8. The G-spot. Do you see that area, in the second diagram above, about an inch and a half into the vagina where the clitoris surrounds it? That general area is very sensitive — you’ll find that if you concentrate the attentions of the head of your cock there when you’re fucking, benefits will accrue. The same is true when you’re eating a woman’s pussy: gently (at first, and as a default until you’re instructed to do otherwise) introduce a fingertip into her vagina, and begin to caress, stroke, and massage every nook, cranny, and crevice of her entryway. (You will find within most women, especially younger women, areas which seem to be holding tension, which have a bit of rigidity about them. Without attempting to Rolf them, just be present to them with light, loving, tender, perhaps even completely still touch. This will draw energy there, which will soften and heal, and allow more sexual chi and happiness to flow.) Don’t get in a hurry to discover the depths. In time, if you focus your stroking on the interior, anterior wall of the vagina, you’ll discover great sensitivity there. She may wish for you to add another finger, perhaps even two. Ask, if it isn’t perfectly clear from her movements! With time and attention, this area will firm up and you’ll likely feel a raised spot, maybe the size of a quail’s egg, maybe the size of a small hen’s, there. Here’s an approximation from G-Spot Lover:

 g-spot brian browne walker post on oral sex woman love respect 3

You may not feel a pronounced spot at all, in some women, but the nerves are there. You’re at the base of the clitoris, essentially, and stroking here as you lick, suck, circle, smooch, hum upon, fellate and — gently, lovingly, with ample lubrication! — thumb massage her outer clitoris will make magic happen. Pressure with your palm on her lower abdomen above her pubic bone will intensify the pleasure, if you’re handy and can do several things at once. Pressing there, while massaging toward the pressure from inside, while sucking, licking, and laving the outer clitoris — well, that can be a very good way to garden, if you’ve prepared the ground well beforehand.

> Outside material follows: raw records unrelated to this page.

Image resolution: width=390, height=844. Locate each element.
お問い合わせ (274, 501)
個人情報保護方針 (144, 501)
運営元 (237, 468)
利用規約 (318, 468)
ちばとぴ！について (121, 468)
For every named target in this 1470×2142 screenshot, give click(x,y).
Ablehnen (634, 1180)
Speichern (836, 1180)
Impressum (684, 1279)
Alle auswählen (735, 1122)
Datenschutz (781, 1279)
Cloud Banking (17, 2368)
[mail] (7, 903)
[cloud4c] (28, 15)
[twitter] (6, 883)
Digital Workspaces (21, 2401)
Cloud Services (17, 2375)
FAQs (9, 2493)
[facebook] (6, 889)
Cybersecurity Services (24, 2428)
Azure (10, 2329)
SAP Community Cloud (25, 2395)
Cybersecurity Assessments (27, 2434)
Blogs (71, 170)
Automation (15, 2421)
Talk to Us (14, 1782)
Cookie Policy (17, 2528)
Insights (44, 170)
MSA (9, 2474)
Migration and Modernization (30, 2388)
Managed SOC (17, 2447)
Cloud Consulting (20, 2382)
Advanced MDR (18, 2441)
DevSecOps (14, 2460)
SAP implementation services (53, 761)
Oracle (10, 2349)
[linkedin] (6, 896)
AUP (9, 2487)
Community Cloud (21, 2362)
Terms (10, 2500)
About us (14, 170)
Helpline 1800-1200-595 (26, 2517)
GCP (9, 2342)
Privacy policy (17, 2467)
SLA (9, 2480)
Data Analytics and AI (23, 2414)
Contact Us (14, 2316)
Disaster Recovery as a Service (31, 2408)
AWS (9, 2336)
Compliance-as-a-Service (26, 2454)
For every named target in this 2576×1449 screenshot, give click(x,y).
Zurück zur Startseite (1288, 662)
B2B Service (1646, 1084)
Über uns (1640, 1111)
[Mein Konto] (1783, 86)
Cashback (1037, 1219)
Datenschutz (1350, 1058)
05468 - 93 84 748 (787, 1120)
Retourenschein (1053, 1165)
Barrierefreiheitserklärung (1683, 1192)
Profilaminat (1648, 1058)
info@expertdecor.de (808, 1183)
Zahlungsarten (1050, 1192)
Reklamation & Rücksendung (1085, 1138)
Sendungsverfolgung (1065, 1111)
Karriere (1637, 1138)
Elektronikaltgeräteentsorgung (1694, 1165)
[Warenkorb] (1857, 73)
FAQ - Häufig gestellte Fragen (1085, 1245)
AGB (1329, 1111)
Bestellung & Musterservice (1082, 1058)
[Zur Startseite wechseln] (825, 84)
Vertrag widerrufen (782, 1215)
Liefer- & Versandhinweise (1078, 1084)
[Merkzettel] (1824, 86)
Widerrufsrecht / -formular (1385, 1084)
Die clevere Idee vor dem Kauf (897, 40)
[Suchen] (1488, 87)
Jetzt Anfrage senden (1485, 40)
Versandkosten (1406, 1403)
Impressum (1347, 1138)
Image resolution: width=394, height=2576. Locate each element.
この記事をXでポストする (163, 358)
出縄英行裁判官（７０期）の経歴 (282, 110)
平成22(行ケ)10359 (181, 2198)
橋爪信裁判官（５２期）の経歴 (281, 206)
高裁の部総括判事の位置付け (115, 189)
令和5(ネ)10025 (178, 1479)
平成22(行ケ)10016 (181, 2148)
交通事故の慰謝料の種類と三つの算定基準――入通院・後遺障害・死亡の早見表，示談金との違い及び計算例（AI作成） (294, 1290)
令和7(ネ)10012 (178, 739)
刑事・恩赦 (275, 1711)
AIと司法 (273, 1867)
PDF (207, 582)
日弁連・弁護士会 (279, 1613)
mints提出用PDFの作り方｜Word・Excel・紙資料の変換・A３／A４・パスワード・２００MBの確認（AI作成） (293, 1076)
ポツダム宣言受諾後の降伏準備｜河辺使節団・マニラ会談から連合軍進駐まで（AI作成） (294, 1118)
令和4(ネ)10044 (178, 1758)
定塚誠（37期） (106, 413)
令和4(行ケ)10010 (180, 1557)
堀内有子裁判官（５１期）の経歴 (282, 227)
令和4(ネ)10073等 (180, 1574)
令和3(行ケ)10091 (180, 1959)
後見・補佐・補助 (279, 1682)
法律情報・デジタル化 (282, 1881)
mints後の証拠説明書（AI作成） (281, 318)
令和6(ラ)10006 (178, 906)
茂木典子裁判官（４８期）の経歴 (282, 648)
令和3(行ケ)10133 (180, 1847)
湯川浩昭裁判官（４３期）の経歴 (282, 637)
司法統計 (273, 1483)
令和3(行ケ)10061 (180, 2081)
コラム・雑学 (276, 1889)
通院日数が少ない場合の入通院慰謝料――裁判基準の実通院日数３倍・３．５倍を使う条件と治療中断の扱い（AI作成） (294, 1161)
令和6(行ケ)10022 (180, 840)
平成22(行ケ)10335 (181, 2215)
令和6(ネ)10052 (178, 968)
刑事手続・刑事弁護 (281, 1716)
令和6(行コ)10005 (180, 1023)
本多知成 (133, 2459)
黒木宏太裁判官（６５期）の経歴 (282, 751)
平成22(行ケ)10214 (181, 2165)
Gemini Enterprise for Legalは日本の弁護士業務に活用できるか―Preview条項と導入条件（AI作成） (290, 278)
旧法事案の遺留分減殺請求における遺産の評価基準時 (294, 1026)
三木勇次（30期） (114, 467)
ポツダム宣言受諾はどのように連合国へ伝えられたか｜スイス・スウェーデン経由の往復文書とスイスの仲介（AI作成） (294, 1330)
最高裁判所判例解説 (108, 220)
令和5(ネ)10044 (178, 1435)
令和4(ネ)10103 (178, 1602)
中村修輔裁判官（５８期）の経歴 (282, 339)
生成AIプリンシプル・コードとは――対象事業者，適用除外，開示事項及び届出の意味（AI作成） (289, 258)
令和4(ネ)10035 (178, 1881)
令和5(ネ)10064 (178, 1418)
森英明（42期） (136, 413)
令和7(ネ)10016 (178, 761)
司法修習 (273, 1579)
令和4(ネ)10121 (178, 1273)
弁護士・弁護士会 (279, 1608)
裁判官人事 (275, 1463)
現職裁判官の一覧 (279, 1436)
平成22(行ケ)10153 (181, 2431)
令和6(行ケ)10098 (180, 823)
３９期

9. Did I mention communication? I must’ve, but this is a good time to remind you: be regularly, verbally, in touch with your lover. Ask her if she’s feeling good, if she likes this, if she likes that, if there’s anything she’d like you to intensify or repeat or stop or settle into a focused rhythm on. Listen to not just what she tells you with her words, but what she tells you with her body, her breath, her moans, her pants, her sighs. If you aren’t eliciting any, don’t bear down, determined to drive them out of her. This is pretty much always counter-productive and can even result in her faking pleasure to get it over with. Instead, coax her sexual energy to rise to you. Don’t focus on making her orgasm; if you’re good at giving head, she’ll either do that a lot in time or she’s the kind of woman who prefers the process to the conclusion (they exist). Do every bit of this with open heart, loving lips, come-hither fingers, your happy breath on her loins. Tell her you love her, make her laugh, create an atmosphere of lingering joy, appreciation, prayer. If and when she wants you to manhandle her more, she’ll make it very clear.

10. There’s no #10. From here it’s off the chart and into the marvelous mystery. Remember that this isn’t a two-minute project. It’s a song you’re writing, maybe even a symphony, with your fingers and lips and tongue and, above all, your attitude. Be grateful, worshipful, and happy — if you’re fortunate enough to be praying in this most sacred of ways, the gods are directly telling you just how much they love you.